▶ **EXERCISE DESCRIPTION**
Below are some records; output all of them exactly as they read.

▶ **ENTRIES SHOWN**
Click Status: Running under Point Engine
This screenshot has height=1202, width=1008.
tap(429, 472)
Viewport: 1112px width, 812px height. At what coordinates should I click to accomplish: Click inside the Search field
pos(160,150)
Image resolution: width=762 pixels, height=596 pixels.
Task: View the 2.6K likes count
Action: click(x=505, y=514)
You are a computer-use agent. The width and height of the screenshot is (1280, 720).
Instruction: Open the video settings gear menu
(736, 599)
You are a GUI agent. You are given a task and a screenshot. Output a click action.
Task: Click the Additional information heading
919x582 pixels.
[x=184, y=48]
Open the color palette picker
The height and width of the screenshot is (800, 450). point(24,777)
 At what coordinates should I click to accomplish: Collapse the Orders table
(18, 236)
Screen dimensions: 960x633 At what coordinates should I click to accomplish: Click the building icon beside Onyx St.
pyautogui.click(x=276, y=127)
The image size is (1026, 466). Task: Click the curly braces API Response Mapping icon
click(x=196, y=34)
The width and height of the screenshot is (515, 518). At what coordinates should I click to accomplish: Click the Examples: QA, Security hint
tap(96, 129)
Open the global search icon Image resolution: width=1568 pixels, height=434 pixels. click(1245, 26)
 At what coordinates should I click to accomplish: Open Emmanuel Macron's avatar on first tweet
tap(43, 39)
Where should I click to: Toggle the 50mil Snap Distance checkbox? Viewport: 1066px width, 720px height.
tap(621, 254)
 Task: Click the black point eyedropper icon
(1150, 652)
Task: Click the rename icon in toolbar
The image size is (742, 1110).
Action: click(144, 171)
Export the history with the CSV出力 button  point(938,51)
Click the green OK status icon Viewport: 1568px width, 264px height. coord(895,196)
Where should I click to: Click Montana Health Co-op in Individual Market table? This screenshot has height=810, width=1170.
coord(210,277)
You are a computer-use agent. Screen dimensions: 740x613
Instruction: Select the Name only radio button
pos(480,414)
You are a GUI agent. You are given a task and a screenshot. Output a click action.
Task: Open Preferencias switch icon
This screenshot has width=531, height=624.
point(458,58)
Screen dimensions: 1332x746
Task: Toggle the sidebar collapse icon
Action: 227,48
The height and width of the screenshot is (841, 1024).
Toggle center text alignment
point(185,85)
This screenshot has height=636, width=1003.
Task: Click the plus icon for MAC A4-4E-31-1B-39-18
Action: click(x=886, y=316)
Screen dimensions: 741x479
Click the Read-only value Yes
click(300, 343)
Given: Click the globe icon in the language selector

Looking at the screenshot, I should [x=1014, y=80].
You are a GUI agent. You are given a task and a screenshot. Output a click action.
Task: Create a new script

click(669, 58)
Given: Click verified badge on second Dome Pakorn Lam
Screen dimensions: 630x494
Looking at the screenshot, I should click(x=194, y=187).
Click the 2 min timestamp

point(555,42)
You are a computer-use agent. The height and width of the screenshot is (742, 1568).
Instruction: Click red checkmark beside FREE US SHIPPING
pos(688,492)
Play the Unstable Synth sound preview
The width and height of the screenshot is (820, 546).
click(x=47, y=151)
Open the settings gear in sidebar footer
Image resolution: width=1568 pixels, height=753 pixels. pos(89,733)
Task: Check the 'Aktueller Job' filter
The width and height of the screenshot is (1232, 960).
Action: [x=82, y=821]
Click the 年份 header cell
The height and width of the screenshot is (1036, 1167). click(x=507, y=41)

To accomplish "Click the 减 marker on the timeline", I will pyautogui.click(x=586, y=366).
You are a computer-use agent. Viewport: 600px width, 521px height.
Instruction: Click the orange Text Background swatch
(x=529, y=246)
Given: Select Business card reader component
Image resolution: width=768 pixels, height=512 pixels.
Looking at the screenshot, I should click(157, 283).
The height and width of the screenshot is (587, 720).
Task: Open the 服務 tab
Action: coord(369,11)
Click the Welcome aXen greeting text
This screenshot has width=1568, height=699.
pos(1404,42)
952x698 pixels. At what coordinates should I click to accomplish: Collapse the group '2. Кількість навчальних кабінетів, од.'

▶ **FINISHED EXERCISE**
Click Status: Running under Point Engine
This screenshot has height=1202, width=1008.
tap(429, 472)
Viewport: 1112px width, 812px height. At what coordinates should I click to accomplish: Click inside the Search field
pos(160,150)
Image resolution: width=762 pixels, height=596 pixels.
Task: View the 2.6K likes count
Action: click(x=505, y=514)
You are a computer-use agent. The width and height of the screenshot is (1280, 720).
Instruction: Open the video settings gear menu
(736, 599)
You are a GUI agent. You are given a task and a screenshot. Output a click action.
Task: Click the Additional information heading
919x582 pixels.
[x=184, y=48]
Open the color palette picker
The height and width of the screenshot is (800, 450). point(24,777)
 At what coordinates should I click to accomplish: Collapse the Orders table
(18, 236)
Screen dimensions: 960x633 At what coordinates should I click to accomplish: Click the building icon beside Onyx St.
pyautogui.click(x=276, y=127)
The image size is (1026, 466). Task: Click the curly braces API Response Mapping icon
click(x=196, y=34)
The width and height of the screenshot is (515, 518). At what coordinates should I click to accomplish: Click the Examples: QA, Security hint
tap(96, 129)
Open the global search icon Image resolution: width=1568 pixels, height=434 pixels. click(1245, 26)
 At what coordinates should I click to accomplish: Open Emmanuel Macron's avatar on first tweet
tap(43, 39)
Where should I click to: Toggle the 50mil Snap Distance checkbox? Viewport: 1066px width, 720px height.
tap(621, 254)
 Task: Click the black point eyedropper icon
(1150, 652)
Task: Click the rename icon in toolbar
The image size is (742, 1110).
Action: click(144, 171)
Export the history with the CSV出力 button  point(938,51)
Click the green OK status icon Viewport: 1568px width, 264px height. coord(895,196)
Where should I click to: Click Montana Health Co-op in Individual Market table? This screenshot has height=810, width=1170.
coord(210,277)
You are a computer-use agent. Screen dimensions: 740x613
Instruction: Select the Name only radio button
pos(480,414)
You are a GUI agent. You are given a task and a screenshot. Output a click action.
Task: Open Preferencias switch icon
This screenshot has width=531, height=624.
point(458,58)
Screen dimensions: 1332x746
Task: Toggle the sidebar collapse icon
Action: 227,48
The height and width of the screenshot is (841, 1024).
Toggle center text alignment
point(185,85)
This screenshot has height=636, width=1003.
Task: Click the plus icon for MAC A4-4E-31-1B-39-18
Action: click(x=886, y=316)
Screen dimensions: 741x479
Click the Read-only value Yes
click(300, 343)
Given: Click the globe icon in the language selector

Looking at the screenshot, I should [x=1014, y=80].
You are a GUI agent. You are given a task and a screenshot. Output a click action.
Task: Create a new script

click(669, 58)
Given: Click verified badge on second Dome Pakorn Lam
Screen dimensions: 630x494
Looking at the screenshot, I should click(x=194, y=187).
Click the 2 min timestamp

point(555,42)
You are a computer-use agent. The height and width of the screenshot is (742, 1568).
Instruction: Click red checkmark beside FREE US SHIPPING
pos(688,492)
Play the Unstable Synth sound preview
The width and height of the screenshot is (820, 546).
click(x=47, y=151)
Open the settings gear in sidebar footer
Image resolution: width=1568 pixels, height=753 pixels. pos(89,733)
Task: Check the 'Aktueller Job' filter
The width and height of the screenshot is (1232, 960).
Action: [x=82, y=821]
Click the 年份 header cell
The height and width of the screenshot is (1036, 1167). click(x=507, y=41)

To accomplish "Click the 减 marker on the timeline", I will pyautogui.click(x=586, y=366).
You are a computer-use agent. Viewport: 600px width, 521px height.
Instruction: Click the orange Text Background swatch
(x=529, y=246)
Given: Select Business card reader component
Image resolution: width=768 pixels, height=512 pixels.
Looking at the screenshot, I should click(157, 283).
The height and width of the screenshot is (587, 720).
Task: Open the 服務 tab
Action: coord(369,11)
Click the Welcome aXen greeting text
This screenshot has width=1568, height=699.
pos(1404,42)
952x698 pixels. At what coordinates should I click to accomplish: Collapse the group '2. Кількість навчальних кабінетів, од.'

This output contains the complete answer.